>> Begin Document segment

Inverted flag signifies national emergency

Inverted flag signifies national emergency

It is time for believers in God and country to get real, and face the fact that the enemy is at the gates and starting to come over the wall. They might not feed us to the lions, but already they’re throwing us to the lawyers. Just ask Baronelle Stutzman, the Christian florist in Tri Cities who was sued in April by the Washington State Attorney General, as well as by the ACLU, because she declined, on religious grounds, to provide flowers for a same sex wedding.

The month of May saw the Boy Scouts bow to corporate pressure and abandon their longstanding “morally straight” pledge. And in June the US Supreme Court entered the fray, siding with forces hell-bent to destroy what remains of Judeo-Christian civilization, and to repudiate the principles of a Republic founded upon “the laws of nature and of nature’s God” (Declaration of Independence).

>> End Document segment
>> Begin Data shown

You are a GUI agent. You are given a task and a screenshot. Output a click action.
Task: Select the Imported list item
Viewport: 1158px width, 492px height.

>> End Data shown
>> Begin Data shown

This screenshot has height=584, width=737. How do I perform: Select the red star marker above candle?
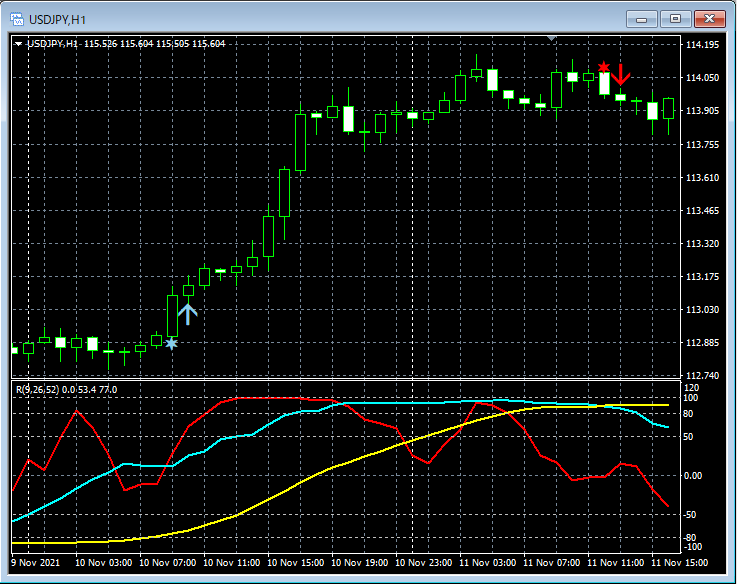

>> End Data shown
>> Begin Data shown

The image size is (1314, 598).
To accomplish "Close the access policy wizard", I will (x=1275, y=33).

>> End Data shown

**Written problem 1**
In the inverted flag text, who sued Baronelle Stutzman?
**Written problem 2**
Please carry on the inverted flag text from its last sentence.

**Exercise result 1**
The Washington State Attorney General and the ACLU.

**Exercise result 2**
Assisting same-sex marriage in California, the Court ruled that We the People are very far from the apex, to the extent that ordinary citizens “lack standing” in Court to defend the amendment to the Constitution (California Proposition 8) which they themselves enacted in the first place. In other words – all power to the government, especially to gay Federal Judge, Vaughn Walker of San Francisco, who singlehandedly overturned the State Constitution as amended by seven million citizens at the ballot box.

Even Justice Kennedy could see the flaw. He is no friend to traditional marriage or to Catholic moral doctrine on this issue, but here he dissented:

US ConstitutionIn the end, what the Court fails to grasp or accept is the basic premise of the initiative process. And it is this. The essence of democracy is that the right to make law rests in the people and flows to the government, not the other way around. Freedom resides first in the people without need of a grant from government. The California initiative process embodies these principles and has done so for over a century.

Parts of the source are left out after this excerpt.